Lorsqu'il revint à lui, Hell se trouvait dans une sorte de salle de repos.
Sa tête le faisait souffrir terriblement. On aurait dit que des putain de nano-gobelins jouaient au Dreadball à l'intérieur.
La lumière était insupportable, et le moindre bruit lui vrillait les tympans.
Même le pire des lendemains de cuite c'était un moment agréable en comparaison.
Quelques brides de vagues souvenirs lui revenaient en mémoire, comme cette unité chirurgicale triturant son cerveau pour y brancher des connectiques diverses.
Le cyborg réfléchit, et finit par se dire que tout ça n'était qu'un mauvais rêve.
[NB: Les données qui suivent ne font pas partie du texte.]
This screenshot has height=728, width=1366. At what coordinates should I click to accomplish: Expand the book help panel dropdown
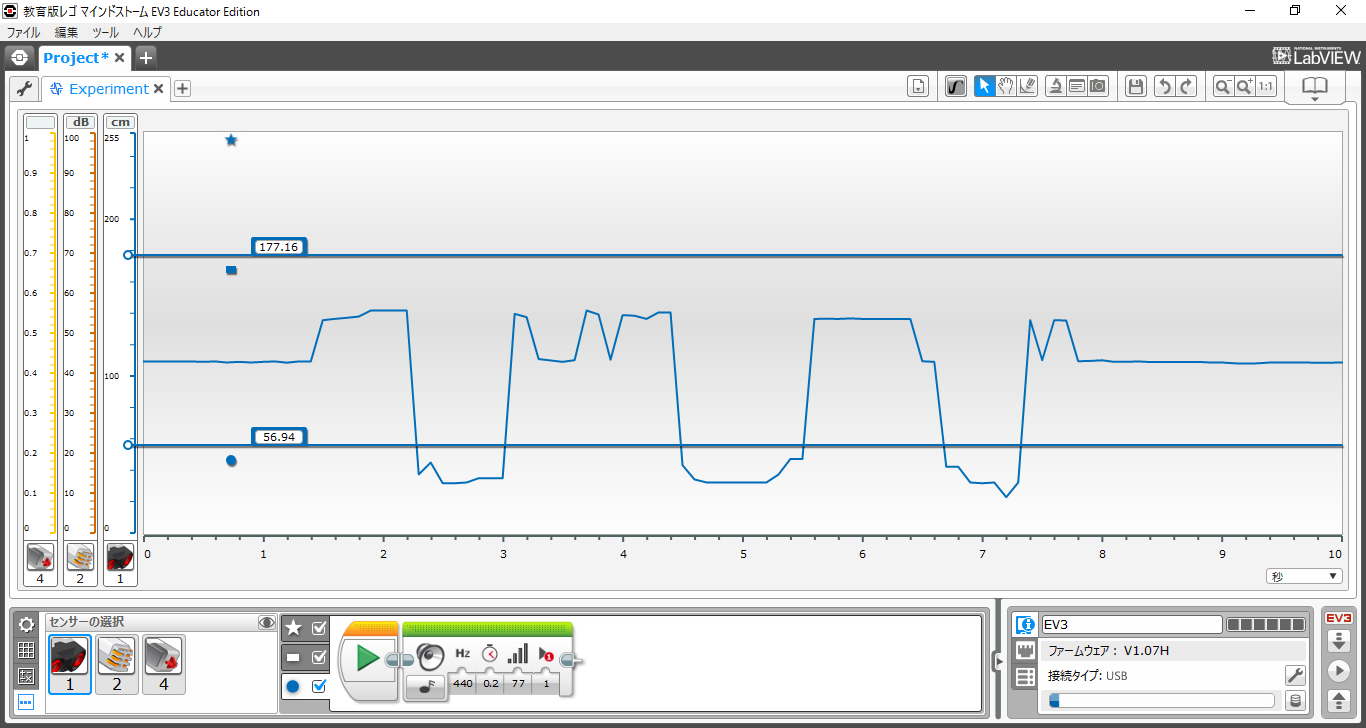pyautogui.click(x=1314, y=89)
Tout ça n'était probablement arrivé que dans sa tête.
Parfois, le contre coup d'une cryogénisation pouvait être imprévisible. C'était surement des flash dus à une mauvaise décryo.
Ouais. C'était ça.
C'était surement ça, bordel. Il fallait s'en persuader. C'était surement ça...
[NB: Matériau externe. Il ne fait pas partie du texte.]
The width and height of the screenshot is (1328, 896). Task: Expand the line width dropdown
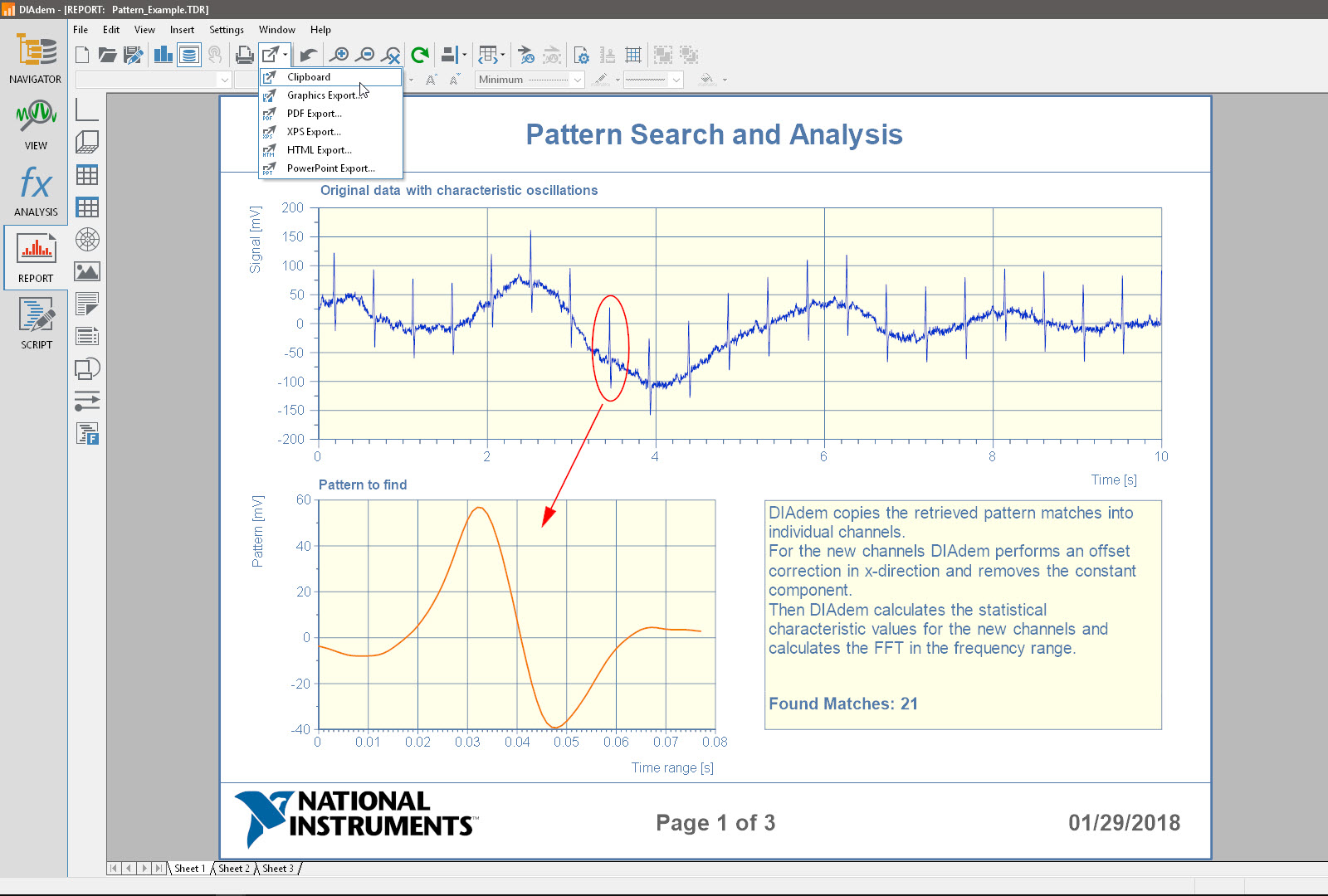coord(676,80)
Hellguapo abaissa les yeux sur son corps, et remarqua quelque chose.
Putain.. On dirait bien qu'on lui avait bien greffé des pièces neuves...
Le latino rebelle se ressaisit, évitant de penser de nouveau à ça, et fouilla la pièce ou il se trouvait seul. Il trouva rapidement deux sacs dans une armoire métallique.
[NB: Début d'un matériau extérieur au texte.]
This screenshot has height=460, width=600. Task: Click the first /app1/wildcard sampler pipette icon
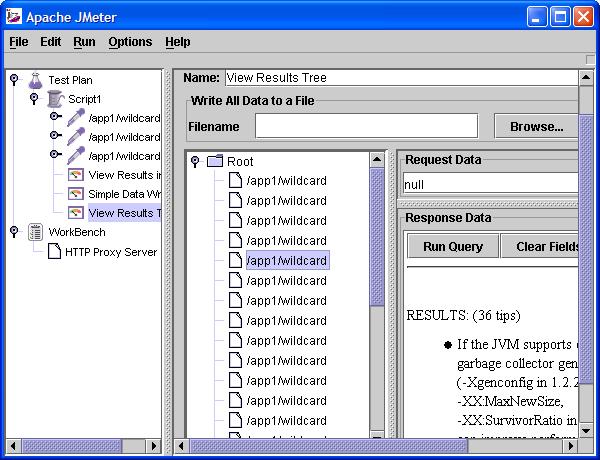click(x=76, y=118)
A l'intérieur, il découvrit quelques affaires: un vieux blouson élimé, un chapeau, une vieille paire de bottes. Il les enfila. C'était sa taille. Il ramassa les sacs qui, même s'il avait du mal à s'en souvenir pour le moment, devaient certainement lui appartenir.
Hell retrouva l'air frais et vicié de la Cité de Dreadcast, le smog qui le prit à la gorge.
Dehors,personne ne l'attendait. Pourquoi en aurait-il été autrement?
Le latino rebelle marchait péniblement, d'un pas lourd. Chaque pas faisait trembler sa carcasse de 190 kg de chair et de ferraille technologiquement dépassée.
Chaque pas était un supplice, et lui vrillait le cerveau. Mais il fallait avancer. Il marcha, au hasard, et finit par arriver devant un bar miteux à la façade décrépite, dans une ruelle sombre qui puait la pisse et le vomi.
Il avait la gorge sèche. Il lui fallait un verre. Alors il entra.
A l'intérieur du bar, c'était encore plus pourri que ce pouvait laisser présager la devanture.
L'endroit était une ruine, et pas une ruine très touristique au vu du peu de monde présent.
Le cyborg latino s'approcha du bar. Il semble que la seule autre personne présente était un outrilien avec de la bave qui s'écoulait de la comissure de ses lèvres.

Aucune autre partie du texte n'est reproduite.